[START PROVIDED TEXT]

The Medieval Queens Book Tag

I saw this on One Book More, and could not resist doing it myself. Medieval queens being rather on brand for me and all. The tag was created by Jess from Jessticulates, so a Huzzah to her for creating it!

Empress Matilda (1102-1167)

After her father, Henry I, died naming her his heir, Matilda’s cousin, Stephen, subsequently took the throne for himself. Matilda never stopped fighting for what was rightfully hers. Though she would never be named Queen of England in her own right, she was able to convince Stephen to name her son, the future Henry II, his successor over his own children.

Choose a book with a protagonist who stands their ground.

The Sea Queen by Linnea Hartsuyker
The Half-Drowned King trilogy #2
Historical Fiction

Six years after the events of The Half-Drowned King, Svanhild has found the adventure and freedom at her husband’s side. But he opposes King Harald Finehair and by extension, Svanhild’s brother Ragnvald. Not everything is going well for either side, though. Svanhild’s young son is a frail boy and she wants to find a home where he can grow up safely, while her husband wants to take him with him on his many sea voyages. Back in Norway, an alliance is growing against Harald and Ragnvald, and the rebellion will have consequences across the islands of the northern seas. Fearing for her son and longing for the freedom to make a life of her own choosing, Svanhild must make a stand or lose everything that she’s worked so hard to gain.

Eleanor of Aquitaine (1122-1204)

Before she married Henry II and became Queen of England in 1152, Eleanor was Queen of France as the wife of Louis VII. She sought an annulment from her marriage to Louis and he eventually agreed because 15 years of marriage had produced no sons, only for Eleanor to go on to have eight children with Henry—five of whom were sons. Ouch!

Choose a book or series in which the heroine has more than one romantic relationship.

[END PROVIDED TEXT]

▶ [EXERCISE] Please list every four-digit year that appears in the Medieval Queens Book Tag.

[START SUPPLIED INFORMATION]

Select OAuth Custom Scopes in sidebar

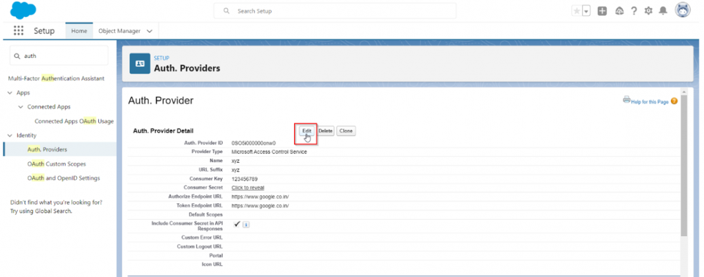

[END SUPPLIED INFORMATION]

▶ [EXPECTED ANSWER] 1102, 1167, 1122, 1204, 1152